Try it »
Set down exactly the lines from the one containing "Traffic (229, 13)" through the end of the records below, both included, and nothing else.

Data to examine »
Content starts
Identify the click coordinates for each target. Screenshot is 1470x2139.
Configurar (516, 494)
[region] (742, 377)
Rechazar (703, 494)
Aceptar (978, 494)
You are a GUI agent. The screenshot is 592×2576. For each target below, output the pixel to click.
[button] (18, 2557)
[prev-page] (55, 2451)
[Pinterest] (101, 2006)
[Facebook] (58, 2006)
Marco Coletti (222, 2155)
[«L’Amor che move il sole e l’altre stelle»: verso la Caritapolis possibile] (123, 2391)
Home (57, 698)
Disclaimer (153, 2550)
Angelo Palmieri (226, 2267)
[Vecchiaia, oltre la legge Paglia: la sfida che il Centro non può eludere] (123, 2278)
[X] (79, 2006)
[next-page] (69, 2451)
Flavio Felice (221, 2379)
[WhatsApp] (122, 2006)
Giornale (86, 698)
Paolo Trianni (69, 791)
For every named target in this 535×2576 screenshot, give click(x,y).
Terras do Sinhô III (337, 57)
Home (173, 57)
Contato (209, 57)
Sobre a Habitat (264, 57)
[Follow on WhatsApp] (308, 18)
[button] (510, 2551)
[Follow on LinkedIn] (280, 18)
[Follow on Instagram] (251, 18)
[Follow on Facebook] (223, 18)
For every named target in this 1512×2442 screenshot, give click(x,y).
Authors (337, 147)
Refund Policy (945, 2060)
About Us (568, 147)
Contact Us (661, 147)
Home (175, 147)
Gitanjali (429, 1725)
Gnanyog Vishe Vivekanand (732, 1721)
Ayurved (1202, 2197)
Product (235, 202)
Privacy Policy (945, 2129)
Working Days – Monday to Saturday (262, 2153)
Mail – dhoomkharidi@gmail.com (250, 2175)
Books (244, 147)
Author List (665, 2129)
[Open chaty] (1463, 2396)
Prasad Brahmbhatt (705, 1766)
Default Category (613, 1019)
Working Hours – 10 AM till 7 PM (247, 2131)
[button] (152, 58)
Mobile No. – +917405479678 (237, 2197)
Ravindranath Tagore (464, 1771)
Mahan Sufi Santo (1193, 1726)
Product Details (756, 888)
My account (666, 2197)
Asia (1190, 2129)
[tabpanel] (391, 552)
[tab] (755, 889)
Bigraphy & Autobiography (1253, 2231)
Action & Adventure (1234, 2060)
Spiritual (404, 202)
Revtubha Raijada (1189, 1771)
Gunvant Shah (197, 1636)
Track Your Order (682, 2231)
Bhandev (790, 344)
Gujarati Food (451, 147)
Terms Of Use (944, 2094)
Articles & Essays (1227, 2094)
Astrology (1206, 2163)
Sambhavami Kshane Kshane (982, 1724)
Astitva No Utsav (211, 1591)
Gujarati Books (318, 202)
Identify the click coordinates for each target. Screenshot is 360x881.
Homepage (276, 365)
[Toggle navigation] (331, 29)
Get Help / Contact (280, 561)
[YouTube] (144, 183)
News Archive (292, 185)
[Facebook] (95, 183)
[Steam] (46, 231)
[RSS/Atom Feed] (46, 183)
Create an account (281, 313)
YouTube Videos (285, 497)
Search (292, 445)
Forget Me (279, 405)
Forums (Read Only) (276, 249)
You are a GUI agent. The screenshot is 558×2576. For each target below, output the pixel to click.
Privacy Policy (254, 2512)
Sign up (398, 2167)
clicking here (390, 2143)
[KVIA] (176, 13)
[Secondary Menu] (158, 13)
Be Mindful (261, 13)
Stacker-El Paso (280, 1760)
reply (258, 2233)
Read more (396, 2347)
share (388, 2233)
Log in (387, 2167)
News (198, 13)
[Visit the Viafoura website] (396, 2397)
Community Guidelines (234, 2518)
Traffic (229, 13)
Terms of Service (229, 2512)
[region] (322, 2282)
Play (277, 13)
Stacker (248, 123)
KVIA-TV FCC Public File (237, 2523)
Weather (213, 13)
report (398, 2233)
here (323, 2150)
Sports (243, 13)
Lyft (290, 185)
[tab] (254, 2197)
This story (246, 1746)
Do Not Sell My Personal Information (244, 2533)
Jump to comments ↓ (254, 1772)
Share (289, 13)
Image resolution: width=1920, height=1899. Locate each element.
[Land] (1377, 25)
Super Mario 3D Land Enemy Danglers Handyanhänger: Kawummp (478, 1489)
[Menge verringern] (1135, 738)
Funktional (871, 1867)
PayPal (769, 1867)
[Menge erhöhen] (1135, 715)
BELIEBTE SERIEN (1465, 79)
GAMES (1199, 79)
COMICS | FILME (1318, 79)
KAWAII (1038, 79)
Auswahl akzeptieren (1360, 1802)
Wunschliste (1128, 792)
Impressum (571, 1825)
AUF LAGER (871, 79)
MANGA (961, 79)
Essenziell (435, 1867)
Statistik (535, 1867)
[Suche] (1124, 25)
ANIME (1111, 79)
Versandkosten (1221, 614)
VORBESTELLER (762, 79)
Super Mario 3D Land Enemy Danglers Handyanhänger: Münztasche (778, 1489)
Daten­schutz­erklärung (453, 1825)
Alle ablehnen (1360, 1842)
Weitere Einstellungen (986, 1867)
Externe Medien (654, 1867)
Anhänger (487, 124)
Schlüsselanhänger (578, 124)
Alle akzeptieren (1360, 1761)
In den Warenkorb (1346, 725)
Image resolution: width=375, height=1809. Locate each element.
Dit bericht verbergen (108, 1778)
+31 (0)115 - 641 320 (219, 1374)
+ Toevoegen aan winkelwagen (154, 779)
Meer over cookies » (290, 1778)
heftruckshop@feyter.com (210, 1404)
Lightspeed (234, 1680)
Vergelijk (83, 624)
Content ends
Task answer »
Traffic (229, 13)
Terms of Service (229, 2512)
[region] (322, 2282)
Play (277, 13)
Stacker (248, 123)
KVIA-TV FCC Public File (237, 2523)
Weather (213, 13)
report (398, 2233)
here (323, 2150)
Sports (243, 13)
Lyft (290, 185)
[tab] (254, 2197)
This story (246, 1746)
Do Not Sell My Personal Information (244, 2533)
Jump to comments ↓ (254, 1772)
Share (289, 13)
Image resolution: width=1920, height=1899. Locate each element.
[Land] (1377, 25)
Super Mario 3D Land Enemy Danglers Handyanhänger: Kawummp (478, 1489)
[Menge verringern] (1135, 738)
Funktional (871, 1867)
PayPal (769, 1867)
[Menge erhöhen] (1135, 715)
BELIEBTE SERIEN (1465, 79)
GAMES (1199, 79)
COMICS | FILME (1318, 79)
KAWAII (1038, 79)
Auswahl akzeptieren (1360, 1802)
Wunschliste (1128, 792)
Impressum (571, 1825)
AUF LAGER (871, 79)
MANGA (961, 79)
Essenziell (435, 1867)
Statistik (535, 1867)
[Suche] (1124, 25)
ANIME (1111, 79)
Versandkosten (1221, 614)
VORBESTELLER (762, 79)
Super Mario 3D Land Enemy Danglers Handyanhänger: Münztasche (778, 1489)
Daten­schutz­erklärung (453, 1825)
Alle ablehnen (1360, 1842)
Weitere Einstellungen (986, 1867)
Externe Medien (654, 1867)
Anhänger (487, 124)
Schlüsselanhänger (578, 124)
Alle akzeptieren (1360, 1761)
In den Warenkorb (1346, 725)
Image resolution: width=375, height=1809. Locate each element.
Dit bericht verbergen (108, 1778)
+31 (0)115 - 641 320 (219, 1374)
+ Toevoegen aan winkelwagen (154, 779)
Meer over cookies » (290, 1778)
heftruckshop@feyter.com (210, 1404)
Lightspeed (234, 1680)
Vergelijk (83, 624)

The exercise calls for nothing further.